WORK TASK
Count the lines below that contain the word "height". Give only the number.

AVAILABLE RECORDS
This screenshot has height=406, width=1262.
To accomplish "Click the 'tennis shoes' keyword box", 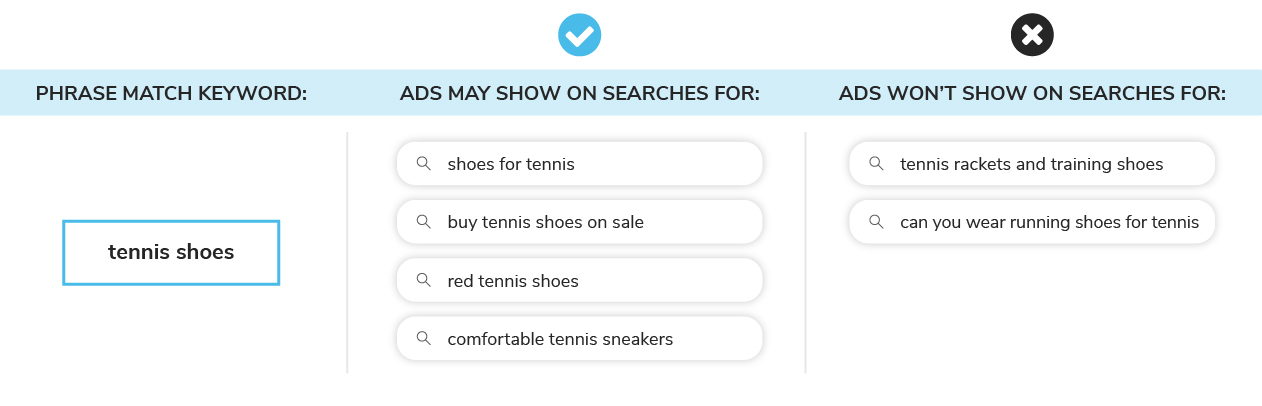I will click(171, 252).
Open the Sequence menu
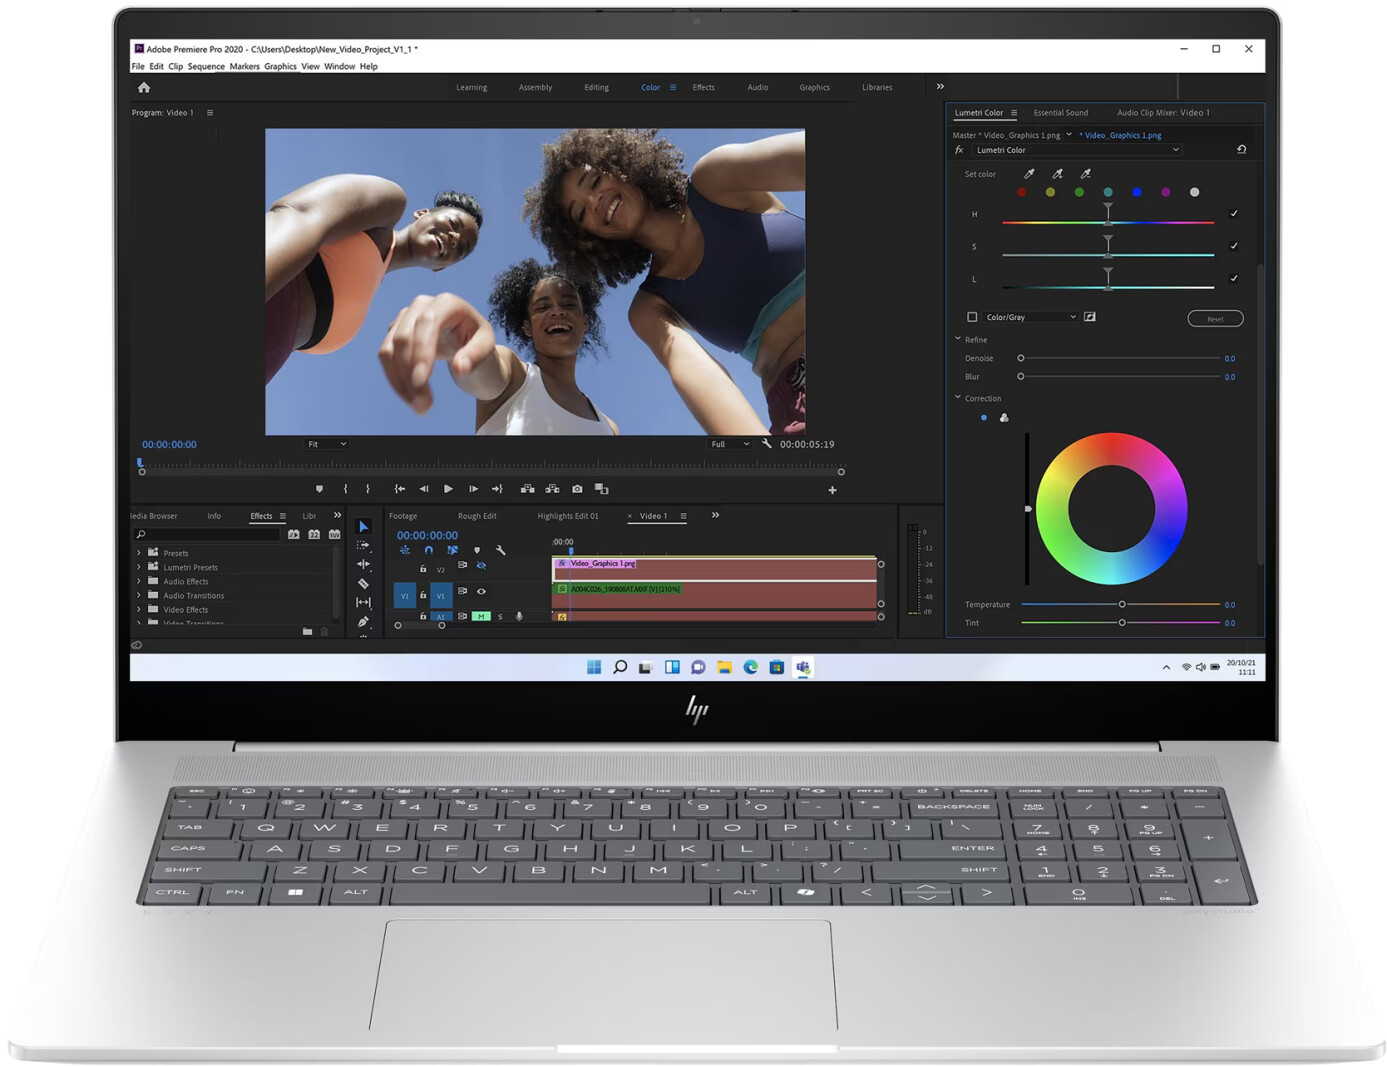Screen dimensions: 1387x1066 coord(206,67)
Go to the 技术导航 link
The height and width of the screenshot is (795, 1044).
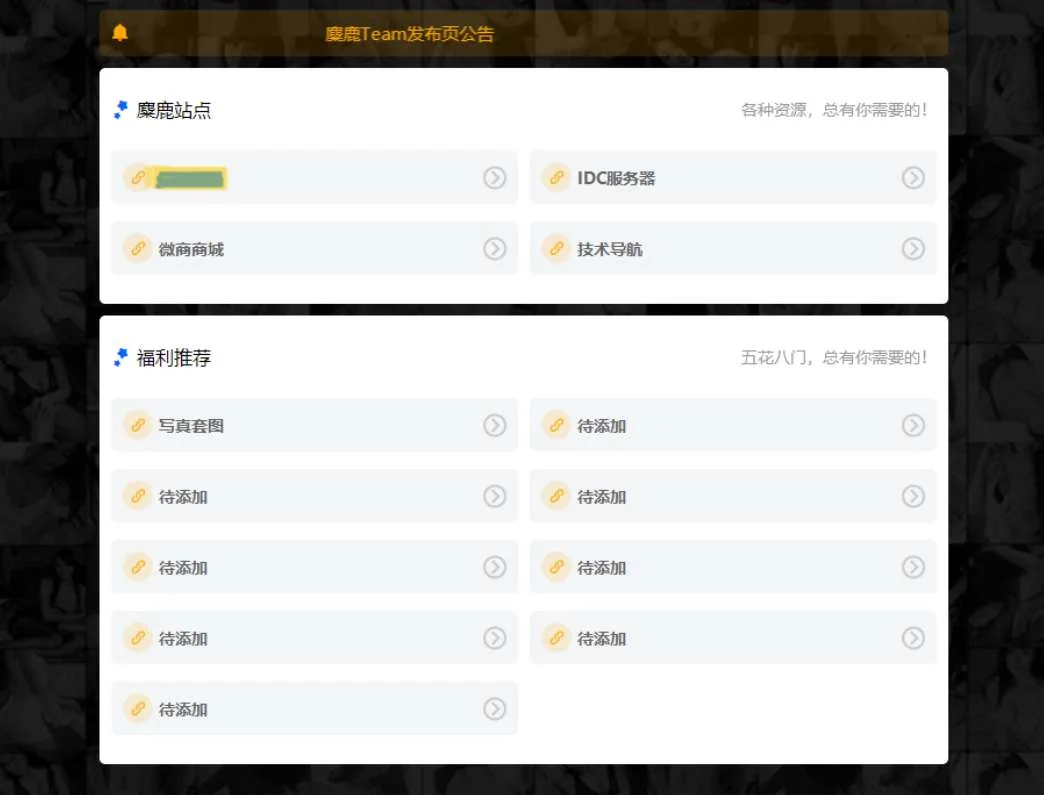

WRITTEN RESPONSE
2